Ghee’s cooking process is similar to an Indian version of clarified butter, and both have been regularly compared. But ghee’s toasted, nutty taste differentiates it from the other, a result of milk solids browning as the butter it is mixed with melts. Following its age-old tradition of cooking means going through a fermentation process. This adds a tangy note and it comes with cleansing benefits.
Over the past few years, ghee has become more popular, a staple in paleo and ketogenic diets. Its price ranges from $6 to $12, making it an affordable recipe. Read on to learn how to make one at home.
How to Make Ghee from Butter
It takes more time to cook ghee compared to clarified butter. Both are made of pure butterfat, which is achieved by gradually melting butter (unsalted) to filter out milk solids and water. The milk solids need to be browned for a more nutty and caramel taste.

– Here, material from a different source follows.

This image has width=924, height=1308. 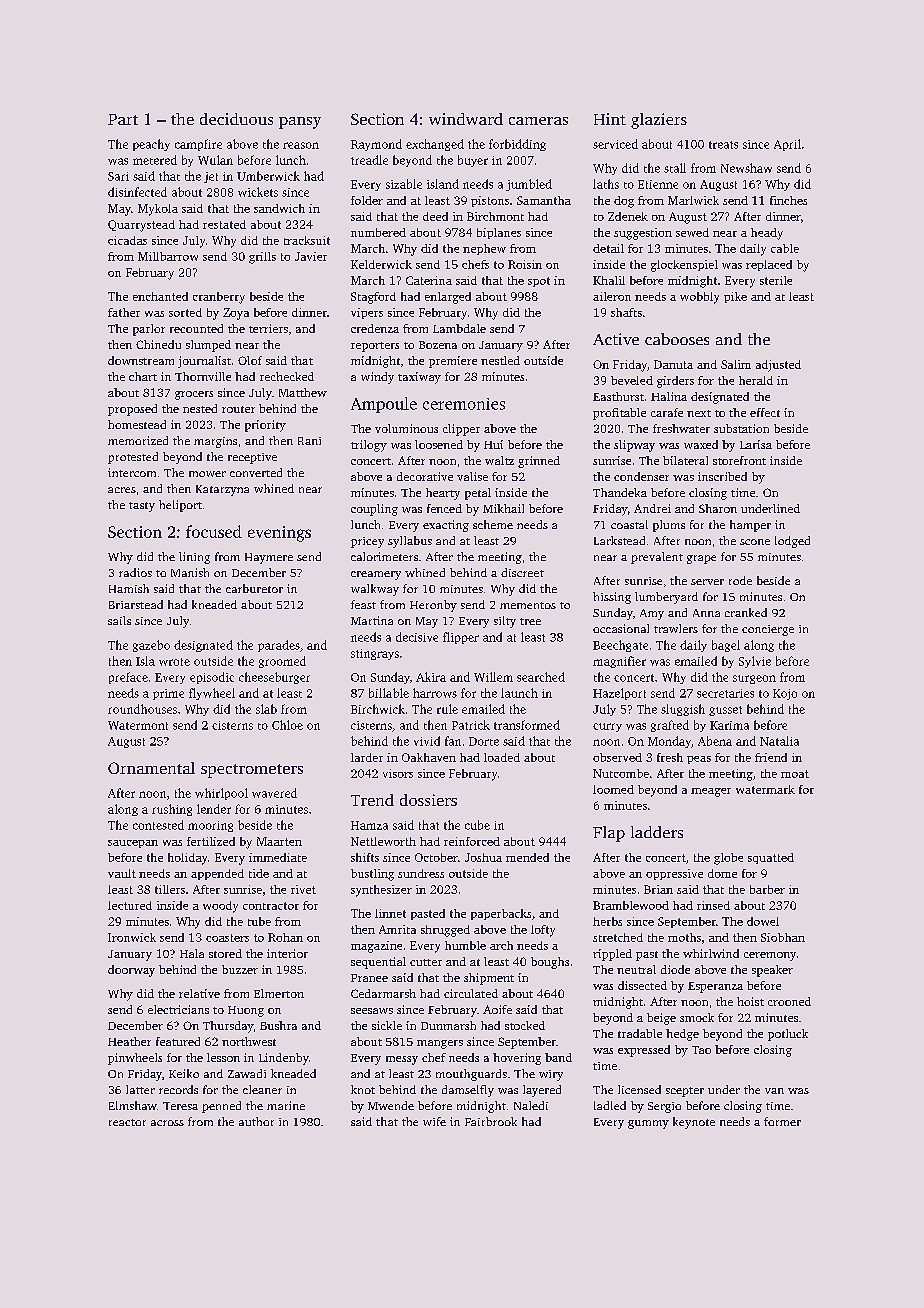 What do you see at coordinates (135, 572) in the image?
I see `radios` at bounding box center [135, 572].
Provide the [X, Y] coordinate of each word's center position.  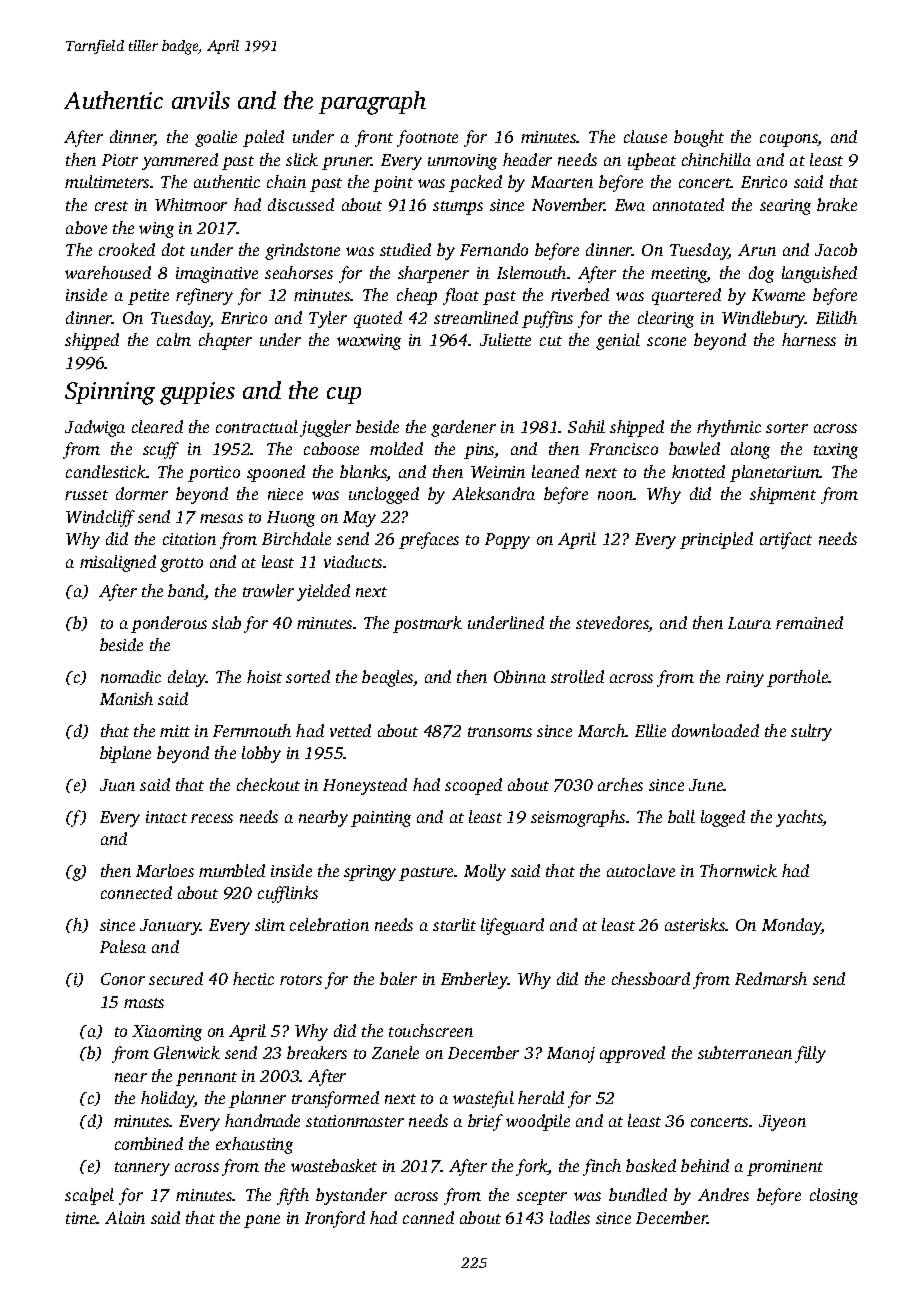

For starters, melt a stick of butter over low heat. You may try more in a saucepan later on for a bigger batch. Notice the milk solids separate from butterfat and water in 5 to 10 minutes. Continue to let the sunken milk solids brown, raise the heat level to medium, finalizing the evaporation of its water content. Skim off the layer of milk solids in the form of white foam as the melted butter simmers. In 5 to 10 minutes more, the milk solids shall be completely browned and you can pick up its whiffs of toffee flavor. Use cheesecloth to strain the butter. Watch out for milk solids getting mixed in. If you see milk solids in the pan, discard them. It must remain purely of butterfat. This increases ghee’s smoke point to at least 400°F, compared to regular butter’s 250°F, making it a perfect alternative to vegetable oil.
Does Ghee Expire?
With milk solids and water filtered out, there’s a slim chance for bacteria to thrive. Refrigerate ghee and it can last up to a year. At room temperature, it holds for only up to 3 months. Place it inside a container that’s air-tight and freeze it, so it will last for years.
How to Store Ghee
You can store it in an airtight container, in a cool and dark place, at room temperature. But we prefer having it in a mason jar, typically inside an open container, in the refrigerator.
Is Ghee a Healthier Option?
Because of the fermentation process that takes out the milk solids, ghee is great for those who are lactose-intolerant. According to an Indian Holistic system, Ayurveda, it’s overall a healthier choice compared to butter. It’s said to have cleansing properties, helps in bowel movements, and is anti-inflammatory.
Still, there must be limits to its consumption due to its having a higher saturated fat content. Taking too much of it can cause a chronic diet-related illness. The key is to have it in moderation.